Spiritualism as a "New Religion" is an article published in the Daily Express on 31 october 1916.
The article includes extract of the Arthur Conan Doyle article A New Revelation published in Light (4 november 1916).
Spiritualism as a "New Religion"

SIR A. CONAN DOYLE ON LIFE AFTER DEATH.
Sir Arthur Conan Doyle claims that we should now be at the close of the stage of investigation regarding spirit intercourse and beginning the period of religious construction. In the course of an article in "Light," he says that the phenomena which have been observed are confirmatory as to the life after death, the unhappy results of sin, "the existence of higher beings whom we may call angels,"
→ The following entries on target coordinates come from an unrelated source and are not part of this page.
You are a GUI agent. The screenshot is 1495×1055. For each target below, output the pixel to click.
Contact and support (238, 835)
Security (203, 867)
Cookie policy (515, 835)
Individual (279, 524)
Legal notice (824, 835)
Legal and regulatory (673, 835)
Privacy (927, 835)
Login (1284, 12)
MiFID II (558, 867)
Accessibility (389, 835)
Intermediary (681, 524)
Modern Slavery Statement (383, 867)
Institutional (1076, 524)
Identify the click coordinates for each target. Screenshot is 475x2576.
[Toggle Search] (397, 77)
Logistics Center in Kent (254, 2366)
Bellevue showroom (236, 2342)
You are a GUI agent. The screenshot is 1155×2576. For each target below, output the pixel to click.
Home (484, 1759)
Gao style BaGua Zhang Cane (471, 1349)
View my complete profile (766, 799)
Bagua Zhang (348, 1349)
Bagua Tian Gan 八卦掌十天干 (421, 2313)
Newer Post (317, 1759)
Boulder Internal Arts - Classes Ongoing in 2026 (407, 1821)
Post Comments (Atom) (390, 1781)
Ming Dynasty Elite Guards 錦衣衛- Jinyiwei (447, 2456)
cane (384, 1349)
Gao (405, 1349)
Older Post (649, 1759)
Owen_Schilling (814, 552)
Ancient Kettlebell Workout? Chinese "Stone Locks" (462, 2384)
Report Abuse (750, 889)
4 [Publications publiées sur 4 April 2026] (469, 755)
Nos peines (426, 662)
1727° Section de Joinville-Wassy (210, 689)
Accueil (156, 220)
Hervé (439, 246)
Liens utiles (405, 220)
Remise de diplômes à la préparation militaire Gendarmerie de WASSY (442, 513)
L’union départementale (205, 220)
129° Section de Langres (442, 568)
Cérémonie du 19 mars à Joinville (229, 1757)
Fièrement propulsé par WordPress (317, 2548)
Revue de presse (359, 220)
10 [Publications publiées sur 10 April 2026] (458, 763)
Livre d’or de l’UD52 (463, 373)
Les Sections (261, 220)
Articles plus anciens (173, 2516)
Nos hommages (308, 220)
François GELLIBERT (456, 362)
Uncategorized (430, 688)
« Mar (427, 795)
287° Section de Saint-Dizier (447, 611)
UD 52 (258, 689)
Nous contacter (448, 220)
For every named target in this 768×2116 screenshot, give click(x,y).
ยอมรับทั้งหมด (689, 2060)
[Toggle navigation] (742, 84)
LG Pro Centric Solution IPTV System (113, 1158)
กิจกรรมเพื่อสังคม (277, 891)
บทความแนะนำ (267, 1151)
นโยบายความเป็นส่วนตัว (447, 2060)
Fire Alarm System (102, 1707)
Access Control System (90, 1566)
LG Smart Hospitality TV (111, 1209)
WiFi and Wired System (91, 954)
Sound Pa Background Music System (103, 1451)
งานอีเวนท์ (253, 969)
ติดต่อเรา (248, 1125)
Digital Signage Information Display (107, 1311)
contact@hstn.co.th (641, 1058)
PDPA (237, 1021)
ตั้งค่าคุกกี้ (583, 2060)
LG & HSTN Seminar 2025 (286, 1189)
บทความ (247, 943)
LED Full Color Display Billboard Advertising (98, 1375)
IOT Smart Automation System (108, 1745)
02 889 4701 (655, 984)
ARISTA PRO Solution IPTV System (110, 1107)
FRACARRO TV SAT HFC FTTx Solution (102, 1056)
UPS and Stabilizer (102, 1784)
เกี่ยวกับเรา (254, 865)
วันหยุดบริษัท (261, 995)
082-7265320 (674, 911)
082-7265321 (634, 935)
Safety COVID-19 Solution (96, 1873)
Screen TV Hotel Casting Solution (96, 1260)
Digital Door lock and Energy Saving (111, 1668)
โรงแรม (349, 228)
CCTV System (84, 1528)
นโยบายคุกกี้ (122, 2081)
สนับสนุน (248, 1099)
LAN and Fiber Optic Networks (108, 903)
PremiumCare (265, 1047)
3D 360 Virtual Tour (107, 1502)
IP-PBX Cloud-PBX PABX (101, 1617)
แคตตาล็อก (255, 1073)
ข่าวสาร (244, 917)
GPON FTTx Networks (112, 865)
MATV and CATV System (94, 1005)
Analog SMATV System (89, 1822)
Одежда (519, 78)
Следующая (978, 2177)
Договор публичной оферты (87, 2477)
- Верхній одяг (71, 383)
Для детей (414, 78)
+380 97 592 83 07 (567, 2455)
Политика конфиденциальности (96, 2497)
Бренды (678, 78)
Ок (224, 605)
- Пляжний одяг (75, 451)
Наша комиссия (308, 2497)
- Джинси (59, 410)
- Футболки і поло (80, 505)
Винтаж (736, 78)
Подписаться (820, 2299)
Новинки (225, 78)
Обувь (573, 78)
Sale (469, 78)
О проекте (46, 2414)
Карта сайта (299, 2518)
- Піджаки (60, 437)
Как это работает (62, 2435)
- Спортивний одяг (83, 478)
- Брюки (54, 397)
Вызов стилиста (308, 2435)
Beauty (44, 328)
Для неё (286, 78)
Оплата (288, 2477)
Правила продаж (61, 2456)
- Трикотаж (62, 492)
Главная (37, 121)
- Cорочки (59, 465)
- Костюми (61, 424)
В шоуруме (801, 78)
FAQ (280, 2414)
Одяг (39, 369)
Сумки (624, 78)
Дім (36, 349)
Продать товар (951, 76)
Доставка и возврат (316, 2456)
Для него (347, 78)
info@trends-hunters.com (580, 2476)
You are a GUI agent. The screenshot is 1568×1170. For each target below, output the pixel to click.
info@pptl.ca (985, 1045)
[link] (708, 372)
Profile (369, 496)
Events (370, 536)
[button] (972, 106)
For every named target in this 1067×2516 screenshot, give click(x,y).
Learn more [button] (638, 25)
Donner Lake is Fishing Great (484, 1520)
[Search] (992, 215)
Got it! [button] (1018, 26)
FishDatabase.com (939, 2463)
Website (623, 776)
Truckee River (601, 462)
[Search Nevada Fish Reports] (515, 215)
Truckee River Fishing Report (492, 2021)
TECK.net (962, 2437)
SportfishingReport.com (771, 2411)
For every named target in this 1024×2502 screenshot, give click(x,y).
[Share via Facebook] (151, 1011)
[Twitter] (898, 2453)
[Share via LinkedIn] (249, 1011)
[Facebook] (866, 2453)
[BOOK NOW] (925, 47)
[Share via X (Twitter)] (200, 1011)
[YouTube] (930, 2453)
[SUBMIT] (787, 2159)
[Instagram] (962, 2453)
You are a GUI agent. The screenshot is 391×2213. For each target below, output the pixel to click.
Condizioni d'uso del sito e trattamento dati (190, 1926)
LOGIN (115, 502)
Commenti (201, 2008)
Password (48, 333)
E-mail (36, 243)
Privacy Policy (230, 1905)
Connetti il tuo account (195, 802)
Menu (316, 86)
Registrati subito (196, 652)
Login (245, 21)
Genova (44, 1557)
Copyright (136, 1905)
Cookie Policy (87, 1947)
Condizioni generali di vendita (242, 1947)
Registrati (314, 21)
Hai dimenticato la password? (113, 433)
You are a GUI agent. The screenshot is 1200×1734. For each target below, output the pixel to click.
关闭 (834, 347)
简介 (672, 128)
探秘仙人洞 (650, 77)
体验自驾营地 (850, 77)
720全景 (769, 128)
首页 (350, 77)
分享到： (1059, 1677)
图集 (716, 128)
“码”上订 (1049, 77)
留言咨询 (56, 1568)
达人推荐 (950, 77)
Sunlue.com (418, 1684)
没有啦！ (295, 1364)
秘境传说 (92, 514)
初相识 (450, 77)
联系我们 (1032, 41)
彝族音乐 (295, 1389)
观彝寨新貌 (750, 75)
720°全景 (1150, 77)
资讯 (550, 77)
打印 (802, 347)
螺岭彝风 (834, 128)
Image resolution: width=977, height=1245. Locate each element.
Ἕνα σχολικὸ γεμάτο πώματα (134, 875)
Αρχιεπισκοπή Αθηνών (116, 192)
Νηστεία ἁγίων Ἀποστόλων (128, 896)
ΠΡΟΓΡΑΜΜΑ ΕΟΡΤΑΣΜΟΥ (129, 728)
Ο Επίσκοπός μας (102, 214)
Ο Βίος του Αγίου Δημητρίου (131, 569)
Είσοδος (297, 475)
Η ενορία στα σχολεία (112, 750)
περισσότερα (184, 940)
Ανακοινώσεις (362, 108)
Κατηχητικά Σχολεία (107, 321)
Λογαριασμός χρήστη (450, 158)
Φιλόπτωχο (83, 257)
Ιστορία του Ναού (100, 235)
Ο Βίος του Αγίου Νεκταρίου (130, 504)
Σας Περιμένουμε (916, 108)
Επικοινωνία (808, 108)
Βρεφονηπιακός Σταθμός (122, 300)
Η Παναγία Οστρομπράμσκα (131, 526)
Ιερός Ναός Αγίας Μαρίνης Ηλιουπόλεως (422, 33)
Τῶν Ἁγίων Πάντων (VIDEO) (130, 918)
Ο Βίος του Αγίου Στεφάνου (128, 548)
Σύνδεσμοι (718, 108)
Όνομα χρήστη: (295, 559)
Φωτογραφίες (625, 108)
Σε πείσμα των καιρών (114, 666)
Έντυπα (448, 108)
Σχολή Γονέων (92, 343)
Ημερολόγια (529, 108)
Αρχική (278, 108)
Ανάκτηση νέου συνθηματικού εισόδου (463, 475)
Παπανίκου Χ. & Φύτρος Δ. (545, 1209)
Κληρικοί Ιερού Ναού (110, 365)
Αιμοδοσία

and the existence of the "Summer-land" or heaven.
"No trait of the form and no peculiarity of the mind are changed by death,"
says Sir Arthur, "but all are continued in that spiritual body which is the counterpart of the earthly one at its best, and still contains within it that core of spirit which is the very inner essence of the man."
Sir Arthur says that there are two alternatives in summing up the spiritual philosophy — either that an outbreak of lunacy has assailed men an women who are otherwise eminently sane, or that "in recent years there has come to us from divine sources a new revelation which constitutes by far the greatest religious event since the death of Christ (for the Reformation was a rearrangement of the old, not a revelation of the news, a revelation which alters the whole aspect of death and the fate of man."
Discussing whether communion is right, Sir Arthur says: "Personally I am not aware of any human power which has been given us without our having the right under any circumstances to use it.
"It is either an absurd farce or the most solemn and sacred of functions. But when one knows, as I know, of widows who are assured that they hear the loved voice once again, or of mothers whose hands, groping in the darkness, clasp once again those of the vanished child, and when one considers the loftiness of their intercourse and the serenity of spirit which succeeds it, I feel sure that a fuller knowledge would calm the doubt of the most scrupulous conscience.
"Men talk of a great religious revival after the war. Perhaps it is in this direction that it will be."